What to do:
[a] Rewrite the passage on hardware support for program security, starting at "This dissertation proposes" and ending at "high implementation complexity.", changing "software developers" to "application programmers".
[b] Extend the passage on hardware support for program security beyond its final sentence.

Text extract:
One way to mitigate this problem is to complement these defenses in hardware. Despite lacking the semantic perspective of high-level software, specialized hardware typically is not only faster, but also more energy-efficient. However, hardware vendors also have to factor in the cost of integrating security solutions from the perspective of effectiveness, longevity, and cost of development, while allaying the customer’s concerns of performance. As a result, although numerous hardware solutions have been proposed in the past, the fact that so few of them have actually transitioned into practice implies that they were unable to strike an optimal balance of the above qualities.
This dissertation proposes the thesis that it is possible to add hardware features that complement and improve program security, traditionally provided by software, without requiring extensive modifications to existing hardware microarchitecture. As such, it marries the collective concerns of not only users and software developers, who demand performant but secure products, but also that of hardware vendors, since implementation simplicity directly relates to reduction in time and cost of development and deployment. To support this thesis, this dissertation discusses two hardware security features aimed at securing program code and data separately and details their full system implementations, and a study of a negative result where the design was deemed practically infeasible, given its high implementation complexity.

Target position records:

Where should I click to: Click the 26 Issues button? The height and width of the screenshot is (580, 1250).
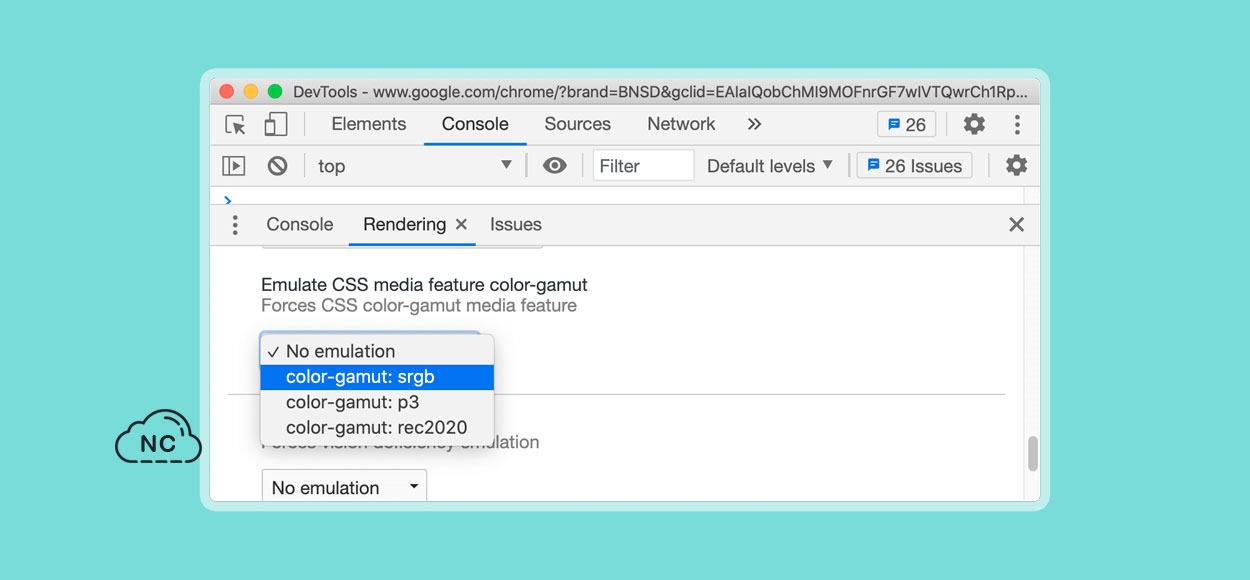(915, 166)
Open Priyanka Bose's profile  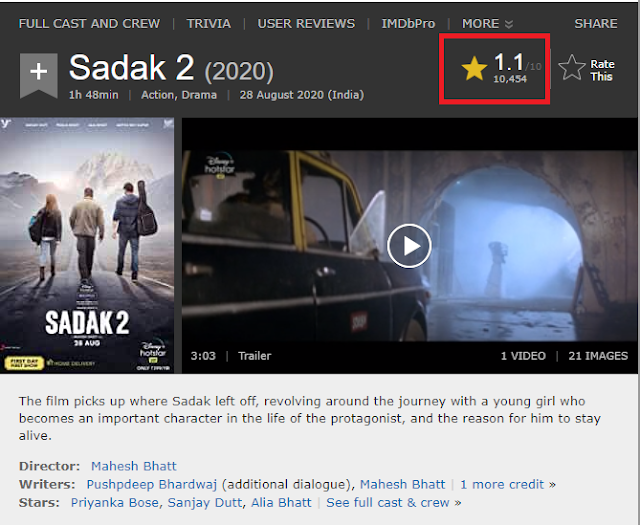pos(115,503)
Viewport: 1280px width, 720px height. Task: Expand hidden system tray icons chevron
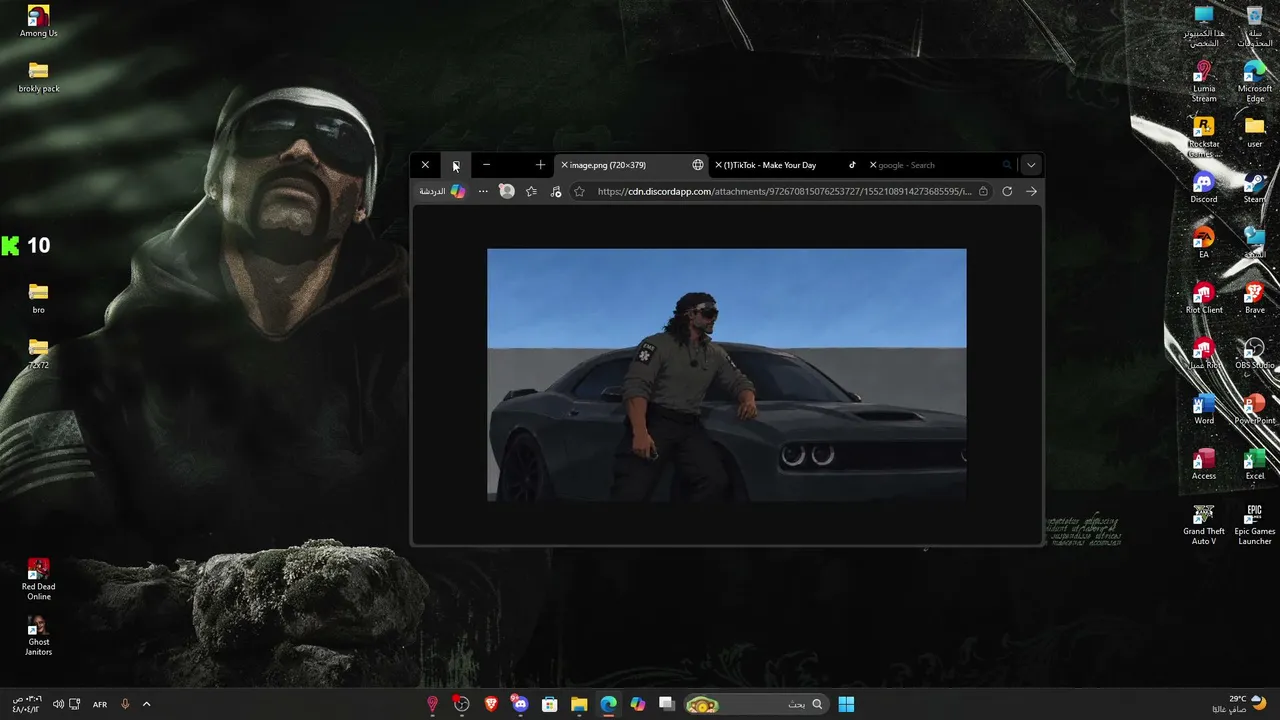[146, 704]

* * *

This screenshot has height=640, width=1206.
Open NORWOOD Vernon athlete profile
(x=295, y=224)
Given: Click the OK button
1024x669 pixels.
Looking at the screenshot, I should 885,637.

Set of answers:
[a]
This dissertation proposes the thesis that it is possible to add hardware features that complement and improve program security, traditionally provided by software, without requiring extensive modifications to existing hardware microarchitecture. As such, it marries the collective concerns of not only users and application programmers, who demand performant but secure products, but also that of hardware vendors, since implementation simplicity directly relates to reduction in time and cost of development and deployment. To support this thesis, this dissertation discusses two hardware security features aimed at securing program code and data separately and details their full system implementations, and a study of a negative result where the design was deemed practically infeasible, given its high implementation complexity.

[b]
Firstly, the dissertation discusses code protection by reviving instruction set randomization (ISR), an idea originally proposed for countering code injection and considered impractical in the face of modern attack vectors that employ reuse of existing program code (also known as code reuse attacks). With Polyglot, we introduce ISR with strong AES encryption along with basic code randomization that disallows code decryption at runtime, thus countering most forms of state-of-the-art dynamic code reuse attacks, that read the code at runtime prior to building the code reuse payload. Through various optimizations and corner case workarounds, we show how Polyglot enables code execution with minimal hardware changes while maintaining a small attack surface and incurring nominal overheads even when the code is strongly encrypted in the binary and memory.
Next, the dissertation presents REST, a hardware primitive that allows programs to mark memory regions invalid for regular memory accesses. This is achieved simply by storing a large, pre-determined random value at those locations with a special store instruction and then, detecting incoming values at the data cache for matches to the predetermined value. Subsequently, we show how this primitive can be used to protect data from common forms of spatial and temporal memory safety attacks. Notably, because of the simplicity of the primitive, REST requires trivial microarchitectural modifications and hence, is easy to implement, and exhibits negligible performance overheads. Additionally, we demonstrate how it is able to provide practical heap safety even for legacy binaries.
For the above proposals, we also detail their hardware implementations on FPGAs, and discuss how each fits within a complete multiprocess system. This serves to give the reader an idea of usage and deployment challenges on a broader scale that goes beyond just the technique’s effectiveness within the context of a single program.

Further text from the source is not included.